• [Data section]
****

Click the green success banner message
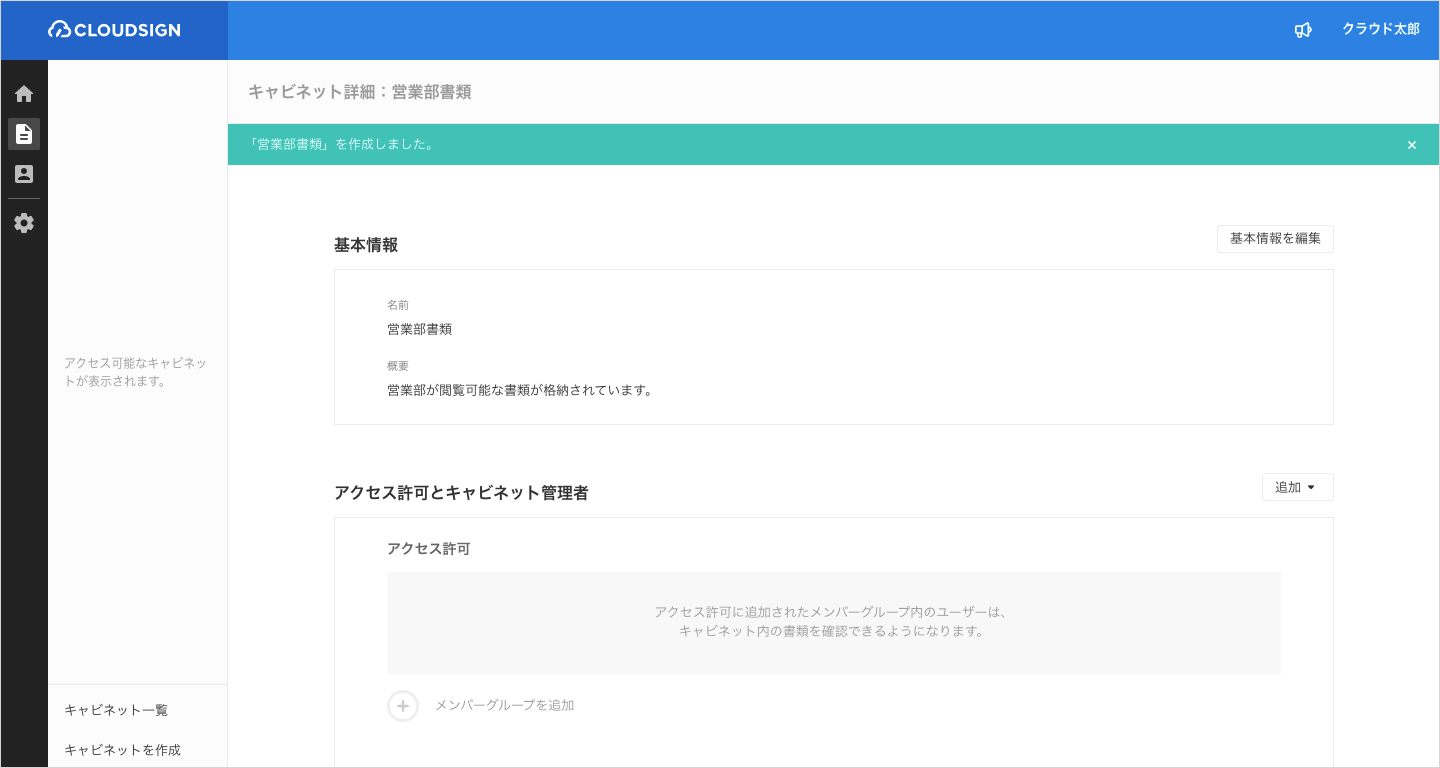This screenshot has width=1440, height=768. point(344,145)
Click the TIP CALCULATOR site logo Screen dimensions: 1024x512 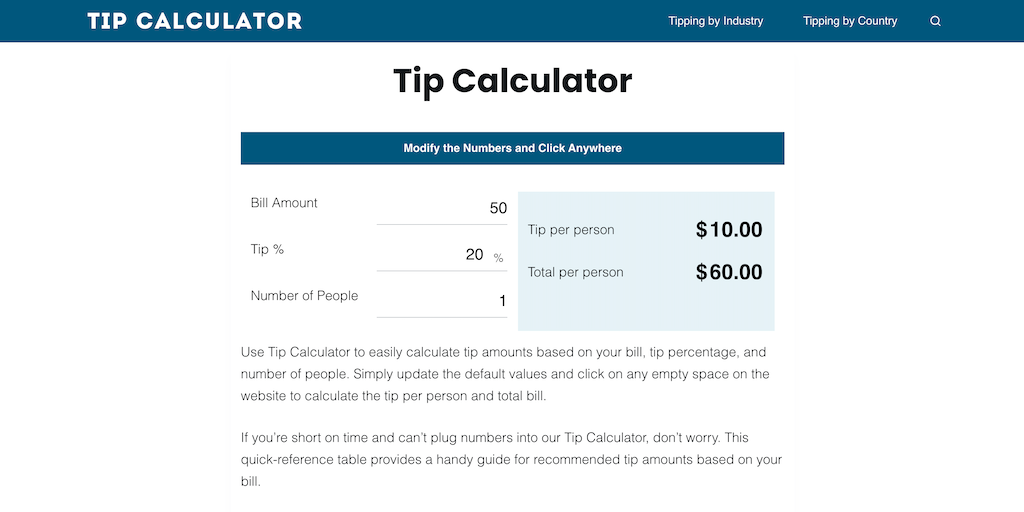pos(195,21)
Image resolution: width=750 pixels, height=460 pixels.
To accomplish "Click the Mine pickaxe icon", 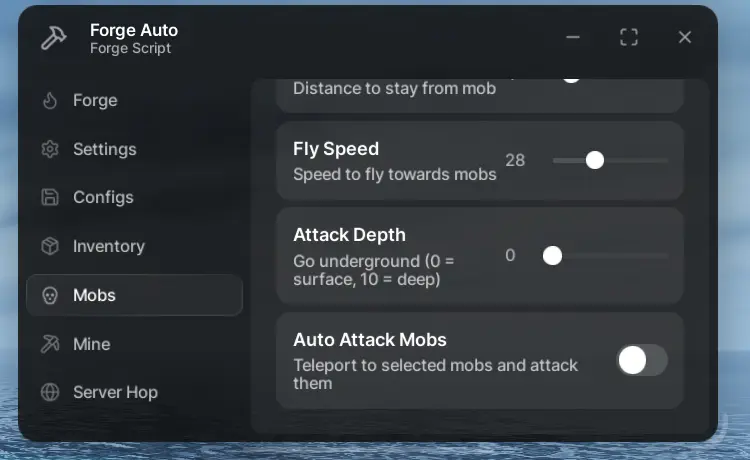I will 50,344.
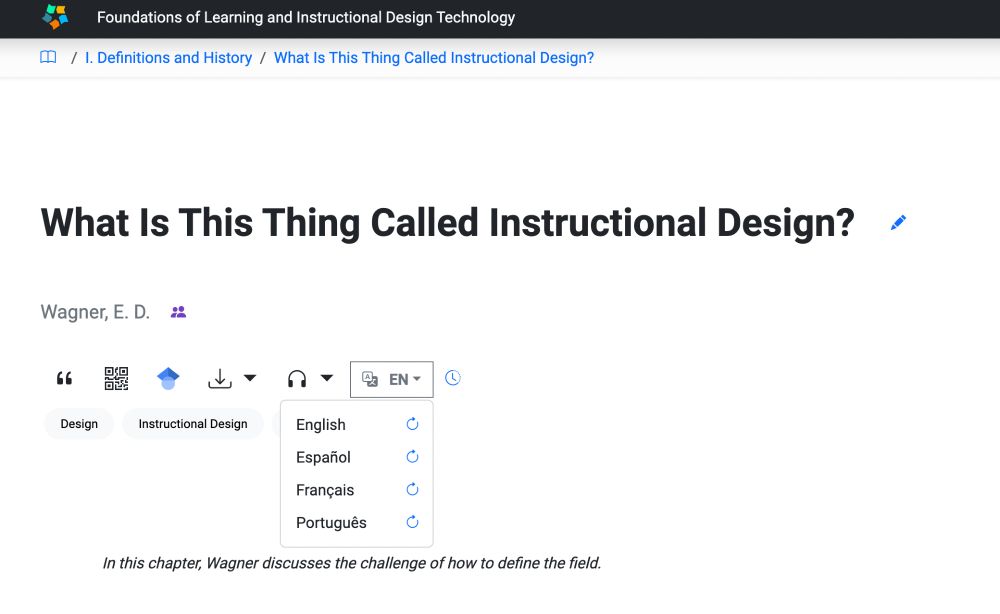Click the pencil edit icon beside title

pyautogui.click(x=898, y=223)
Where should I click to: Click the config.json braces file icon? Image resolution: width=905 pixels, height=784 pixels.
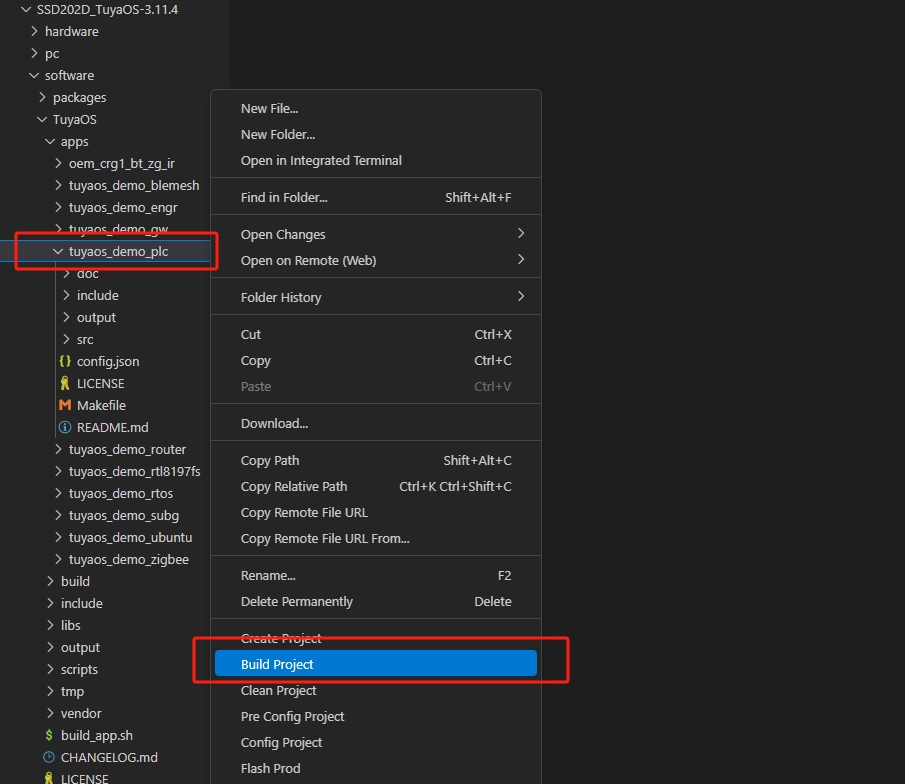pos(65,361)
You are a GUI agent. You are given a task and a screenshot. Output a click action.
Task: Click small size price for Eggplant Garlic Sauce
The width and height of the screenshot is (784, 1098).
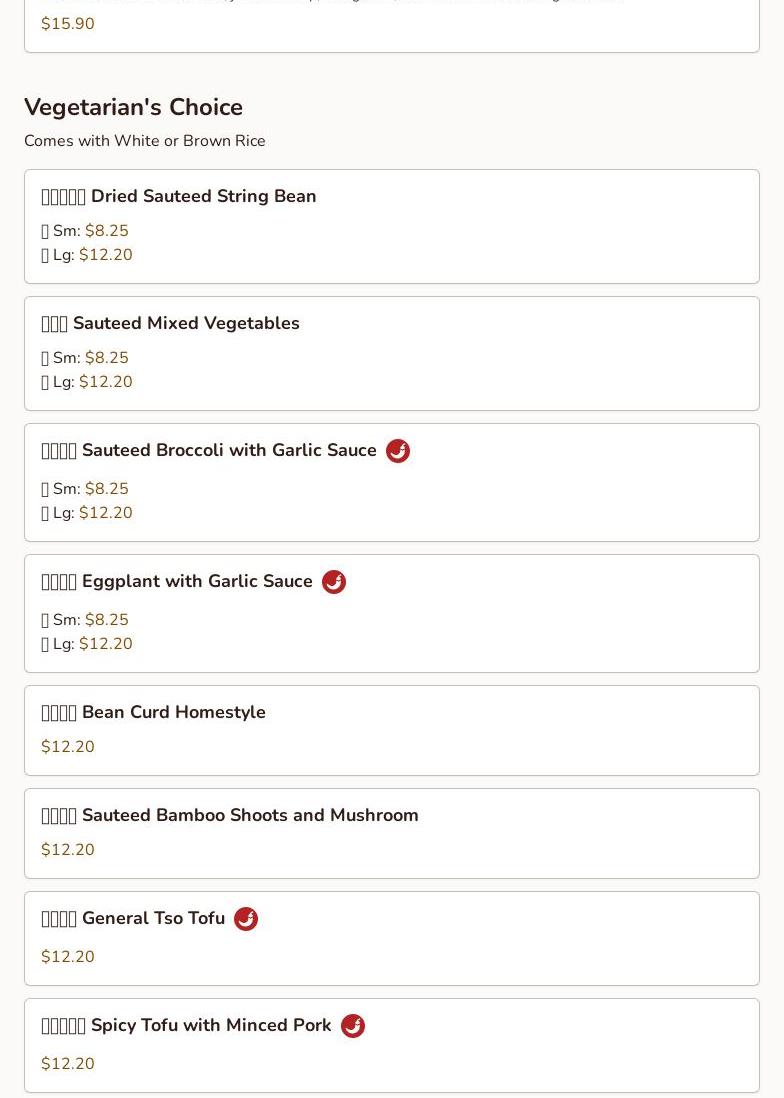pyautogui.click(x=107, y=620)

****

What you need to retype is every line from the one that has "The width and" through the last line of the listing, both included, with the pictures left out.

• [Answer space]
The width and height of the screenshot is (784, 1098).
pyautogui.click(x=107, y=620)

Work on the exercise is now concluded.